No era exactamente una mentira, pero tampoco era cierto. La razón principal de su distanciamiento había sido la férrea convicción de que estaría perdido si se acercaba demasiado a ella. Atrapado por algún hechizo.


-Aunque seguramente me habría arriesgado a recibir una paliza si no hubieras sido tan ingenua...


-¿Ingenua yo? -preguntó ella, boquiabierta.


-Eras una cría dulce y pura.


-¡Dulce y pura! -repitió, absolutamente perpleja. Se inclinó hacia él y le puso las manos en la oreja-. ¿Hola? ¿Está Pedro ahí dentro?


Él se apartó con una carcajada.


-Es cierto. Seguro que nadie te besó antes de que te marcharas de Point.


Ella arqueó una ceja.


-Estás incurriendo en una grave equivocación.


-¿Quieres decir que te besó algún chico? -preguntó él con incredulidad-. ¿Quién?


-No es asunto tuyo.


-Nunca saliste con nadie.


-Eso no lo sabes.


Pedro apretó la mandíbula, irritado porque algún chico, a quien seguramente él había conocido, hubiera estado saliendo con ella a escondidas.
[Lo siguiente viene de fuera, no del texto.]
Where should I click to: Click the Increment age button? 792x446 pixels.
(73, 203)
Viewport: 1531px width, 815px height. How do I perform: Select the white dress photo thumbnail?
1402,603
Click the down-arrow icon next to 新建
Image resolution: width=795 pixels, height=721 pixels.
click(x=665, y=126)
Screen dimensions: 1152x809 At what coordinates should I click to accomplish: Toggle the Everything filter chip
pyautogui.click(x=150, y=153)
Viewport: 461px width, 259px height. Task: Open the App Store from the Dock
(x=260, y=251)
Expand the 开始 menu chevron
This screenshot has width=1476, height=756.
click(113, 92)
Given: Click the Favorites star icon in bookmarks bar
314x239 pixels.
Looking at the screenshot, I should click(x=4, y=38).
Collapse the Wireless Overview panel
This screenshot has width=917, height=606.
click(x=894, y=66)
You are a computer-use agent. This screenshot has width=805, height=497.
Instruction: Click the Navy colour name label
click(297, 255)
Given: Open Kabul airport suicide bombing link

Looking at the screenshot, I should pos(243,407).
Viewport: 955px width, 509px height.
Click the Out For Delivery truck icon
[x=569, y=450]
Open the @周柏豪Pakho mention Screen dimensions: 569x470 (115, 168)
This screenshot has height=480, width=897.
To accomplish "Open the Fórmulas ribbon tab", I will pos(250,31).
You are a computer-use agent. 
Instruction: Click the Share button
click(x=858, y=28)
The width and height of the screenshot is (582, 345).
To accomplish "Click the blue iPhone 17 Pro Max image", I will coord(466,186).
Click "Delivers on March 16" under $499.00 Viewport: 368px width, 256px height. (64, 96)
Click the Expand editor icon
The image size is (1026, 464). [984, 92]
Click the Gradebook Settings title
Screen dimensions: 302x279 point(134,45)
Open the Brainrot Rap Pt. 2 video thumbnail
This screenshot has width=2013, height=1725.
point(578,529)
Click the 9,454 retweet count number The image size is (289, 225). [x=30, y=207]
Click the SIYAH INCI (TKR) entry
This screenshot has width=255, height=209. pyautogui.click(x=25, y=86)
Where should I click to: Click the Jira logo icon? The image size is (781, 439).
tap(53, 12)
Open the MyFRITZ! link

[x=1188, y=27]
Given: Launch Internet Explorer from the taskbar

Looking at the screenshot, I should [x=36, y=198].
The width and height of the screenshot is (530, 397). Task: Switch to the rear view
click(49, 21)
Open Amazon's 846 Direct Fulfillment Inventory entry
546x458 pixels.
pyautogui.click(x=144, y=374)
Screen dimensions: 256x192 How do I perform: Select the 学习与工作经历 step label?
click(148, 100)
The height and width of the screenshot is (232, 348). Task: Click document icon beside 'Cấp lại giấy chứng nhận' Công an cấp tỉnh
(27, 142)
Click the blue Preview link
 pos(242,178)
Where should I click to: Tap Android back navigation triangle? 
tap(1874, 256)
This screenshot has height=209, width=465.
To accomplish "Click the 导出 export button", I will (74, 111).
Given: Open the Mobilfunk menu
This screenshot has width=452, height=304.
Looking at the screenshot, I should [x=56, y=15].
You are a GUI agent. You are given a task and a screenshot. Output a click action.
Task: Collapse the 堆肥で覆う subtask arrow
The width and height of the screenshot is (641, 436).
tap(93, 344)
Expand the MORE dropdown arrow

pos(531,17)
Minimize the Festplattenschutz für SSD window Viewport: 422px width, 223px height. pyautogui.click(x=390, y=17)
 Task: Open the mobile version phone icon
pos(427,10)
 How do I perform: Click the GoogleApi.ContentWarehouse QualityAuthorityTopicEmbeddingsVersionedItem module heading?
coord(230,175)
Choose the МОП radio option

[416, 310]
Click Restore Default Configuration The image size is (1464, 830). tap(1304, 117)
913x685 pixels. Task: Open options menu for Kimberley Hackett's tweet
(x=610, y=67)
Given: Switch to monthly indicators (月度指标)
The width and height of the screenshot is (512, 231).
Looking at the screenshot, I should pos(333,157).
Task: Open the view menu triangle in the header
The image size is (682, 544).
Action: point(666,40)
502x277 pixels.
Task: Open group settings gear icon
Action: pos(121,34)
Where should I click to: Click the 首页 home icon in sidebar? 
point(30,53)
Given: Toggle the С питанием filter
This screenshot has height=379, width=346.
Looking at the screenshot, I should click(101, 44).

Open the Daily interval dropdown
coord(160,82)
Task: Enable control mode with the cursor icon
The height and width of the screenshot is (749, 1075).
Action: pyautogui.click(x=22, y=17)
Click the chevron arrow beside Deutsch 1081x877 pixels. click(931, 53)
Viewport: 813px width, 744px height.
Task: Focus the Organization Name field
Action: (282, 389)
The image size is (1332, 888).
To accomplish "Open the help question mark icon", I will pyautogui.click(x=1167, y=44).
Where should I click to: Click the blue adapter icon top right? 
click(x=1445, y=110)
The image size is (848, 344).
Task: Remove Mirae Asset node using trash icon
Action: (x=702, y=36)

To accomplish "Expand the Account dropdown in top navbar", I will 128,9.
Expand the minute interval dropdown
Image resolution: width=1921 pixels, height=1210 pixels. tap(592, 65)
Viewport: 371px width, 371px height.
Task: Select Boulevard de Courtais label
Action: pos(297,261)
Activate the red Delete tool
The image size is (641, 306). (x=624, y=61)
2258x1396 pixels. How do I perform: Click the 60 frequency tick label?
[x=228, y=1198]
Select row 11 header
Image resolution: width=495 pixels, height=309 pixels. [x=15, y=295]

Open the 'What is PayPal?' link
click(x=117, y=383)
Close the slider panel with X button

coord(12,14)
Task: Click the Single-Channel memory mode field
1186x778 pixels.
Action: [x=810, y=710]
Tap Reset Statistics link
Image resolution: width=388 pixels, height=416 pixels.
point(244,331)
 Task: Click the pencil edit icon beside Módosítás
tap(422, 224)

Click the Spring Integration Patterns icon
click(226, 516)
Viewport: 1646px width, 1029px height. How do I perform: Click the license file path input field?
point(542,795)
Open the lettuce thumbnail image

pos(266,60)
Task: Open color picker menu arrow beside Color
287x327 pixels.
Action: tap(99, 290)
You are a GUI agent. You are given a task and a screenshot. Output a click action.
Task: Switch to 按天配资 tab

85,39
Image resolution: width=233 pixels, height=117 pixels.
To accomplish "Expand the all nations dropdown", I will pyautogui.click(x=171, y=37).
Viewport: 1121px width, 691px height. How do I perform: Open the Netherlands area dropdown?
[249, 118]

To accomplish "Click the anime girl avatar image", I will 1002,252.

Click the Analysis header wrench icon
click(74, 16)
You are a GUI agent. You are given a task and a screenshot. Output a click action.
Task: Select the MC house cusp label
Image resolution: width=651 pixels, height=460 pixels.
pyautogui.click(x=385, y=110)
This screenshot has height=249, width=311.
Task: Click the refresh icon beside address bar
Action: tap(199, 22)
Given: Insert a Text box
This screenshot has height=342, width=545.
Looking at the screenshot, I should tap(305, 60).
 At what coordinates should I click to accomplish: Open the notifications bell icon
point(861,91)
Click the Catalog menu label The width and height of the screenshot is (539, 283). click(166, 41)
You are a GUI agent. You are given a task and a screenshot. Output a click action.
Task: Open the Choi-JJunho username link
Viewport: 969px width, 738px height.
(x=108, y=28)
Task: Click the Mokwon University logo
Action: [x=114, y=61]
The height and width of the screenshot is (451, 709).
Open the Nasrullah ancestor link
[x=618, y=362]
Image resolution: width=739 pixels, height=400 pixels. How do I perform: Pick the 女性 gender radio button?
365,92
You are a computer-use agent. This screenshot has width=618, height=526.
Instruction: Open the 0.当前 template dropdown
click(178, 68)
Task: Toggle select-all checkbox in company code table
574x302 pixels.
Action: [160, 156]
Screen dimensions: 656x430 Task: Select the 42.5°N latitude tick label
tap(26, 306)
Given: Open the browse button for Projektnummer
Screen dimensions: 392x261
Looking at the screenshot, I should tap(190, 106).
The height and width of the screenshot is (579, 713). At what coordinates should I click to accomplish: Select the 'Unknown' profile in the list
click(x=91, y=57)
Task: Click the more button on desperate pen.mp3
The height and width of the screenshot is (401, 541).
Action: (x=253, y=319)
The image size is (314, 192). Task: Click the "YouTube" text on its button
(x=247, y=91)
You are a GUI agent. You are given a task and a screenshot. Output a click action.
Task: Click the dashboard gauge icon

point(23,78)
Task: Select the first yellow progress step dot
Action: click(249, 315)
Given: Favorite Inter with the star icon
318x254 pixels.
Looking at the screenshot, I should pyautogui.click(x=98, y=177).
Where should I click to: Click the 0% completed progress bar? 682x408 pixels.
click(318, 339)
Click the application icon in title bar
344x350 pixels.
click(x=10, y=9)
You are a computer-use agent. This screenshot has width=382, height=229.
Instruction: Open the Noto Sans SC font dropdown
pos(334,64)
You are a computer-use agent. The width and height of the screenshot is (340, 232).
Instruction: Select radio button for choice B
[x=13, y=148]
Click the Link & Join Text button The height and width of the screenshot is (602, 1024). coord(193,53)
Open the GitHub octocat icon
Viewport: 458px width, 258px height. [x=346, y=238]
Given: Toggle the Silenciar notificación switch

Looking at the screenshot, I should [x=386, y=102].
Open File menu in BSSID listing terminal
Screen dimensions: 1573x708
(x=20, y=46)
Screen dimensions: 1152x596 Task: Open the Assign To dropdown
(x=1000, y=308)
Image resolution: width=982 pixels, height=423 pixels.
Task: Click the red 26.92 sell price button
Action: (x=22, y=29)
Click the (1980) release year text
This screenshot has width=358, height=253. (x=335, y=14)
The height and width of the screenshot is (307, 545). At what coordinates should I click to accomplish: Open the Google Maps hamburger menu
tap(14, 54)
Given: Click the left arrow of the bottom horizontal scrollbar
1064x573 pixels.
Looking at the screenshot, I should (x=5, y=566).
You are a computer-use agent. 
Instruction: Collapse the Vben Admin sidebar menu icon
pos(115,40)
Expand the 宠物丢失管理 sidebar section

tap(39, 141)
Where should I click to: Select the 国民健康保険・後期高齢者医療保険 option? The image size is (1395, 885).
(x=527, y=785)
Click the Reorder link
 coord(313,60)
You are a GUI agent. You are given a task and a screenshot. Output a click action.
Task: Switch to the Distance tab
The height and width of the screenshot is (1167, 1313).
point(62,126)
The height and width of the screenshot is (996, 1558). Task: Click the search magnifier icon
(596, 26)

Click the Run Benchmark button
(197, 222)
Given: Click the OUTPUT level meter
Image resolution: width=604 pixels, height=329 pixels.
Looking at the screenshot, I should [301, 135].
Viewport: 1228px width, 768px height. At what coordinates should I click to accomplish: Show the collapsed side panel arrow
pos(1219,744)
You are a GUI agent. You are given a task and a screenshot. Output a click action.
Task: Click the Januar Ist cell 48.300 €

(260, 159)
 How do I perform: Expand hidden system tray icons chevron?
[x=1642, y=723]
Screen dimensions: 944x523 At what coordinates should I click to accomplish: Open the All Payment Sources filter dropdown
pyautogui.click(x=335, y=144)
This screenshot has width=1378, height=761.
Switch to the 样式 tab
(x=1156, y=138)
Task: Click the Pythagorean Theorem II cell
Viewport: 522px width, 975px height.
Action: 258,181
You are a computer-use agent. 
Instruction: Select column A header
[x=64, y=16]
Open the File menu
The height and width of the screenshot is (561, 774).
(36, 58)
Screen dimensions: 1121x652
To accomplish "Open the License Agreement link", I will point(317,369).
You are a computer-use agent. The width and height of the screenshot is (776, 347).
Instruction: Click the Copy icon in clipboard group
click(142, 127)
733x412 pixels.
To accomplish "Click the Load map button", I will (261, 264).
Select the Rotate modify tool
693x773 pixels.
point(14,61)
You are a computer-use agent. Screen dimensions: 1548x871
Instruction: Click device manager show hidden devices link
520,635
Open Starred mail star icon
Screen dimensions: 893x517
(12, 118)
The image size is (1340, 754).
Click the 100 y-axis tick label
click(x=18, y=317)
Besándola... Paula sonrió con expresión satisfecha.


-Sí, bueno -aceptó Pedro, riendo-. A pesar de toda tu vasta experiencia, seguías siendo una ingenua.


-¿Qué te hace pensar eso?


-Pequeños detalles -dijo él, acariciándole un mechón de sus sedosos cabellos negros-. Como cuando te empujaba al agua. ¿Sabías que lo hacía a propósito?


-Claro que sí. Me empujabas en los muelles, por amor de Dios.


-¿Sabías por qué?


-¿Por diversión? -preguntó ella, mirándolo con recelo.


-Por ejemplo -admitió él con una sonrisa maliciosa-. Salías del agua hecha una furia, despotricando contra mí, empapada y con tu camiseta de algodón... pegada a tu cuerpo -la voz se le quebró y quedó en silencio, aturdido por el calor que le provocaba el recuerdo.


Bajó la mirada a sus pechos sin poder evitarlo. 


Eran más grandes y voluptuosos ahora, pero con los mismos pezones puntiagudos que se asomaban a través del algodón mojado.


-Me excitabas tanto al salir del agua, Paula, que habría dado lo que fuera por poder tocarte...


Una ola de sensualidad líquida cubrió la mirada de Paula.


-¿Sabes una cosa? -le preguntó ella-. Te habría permitido hacerlo.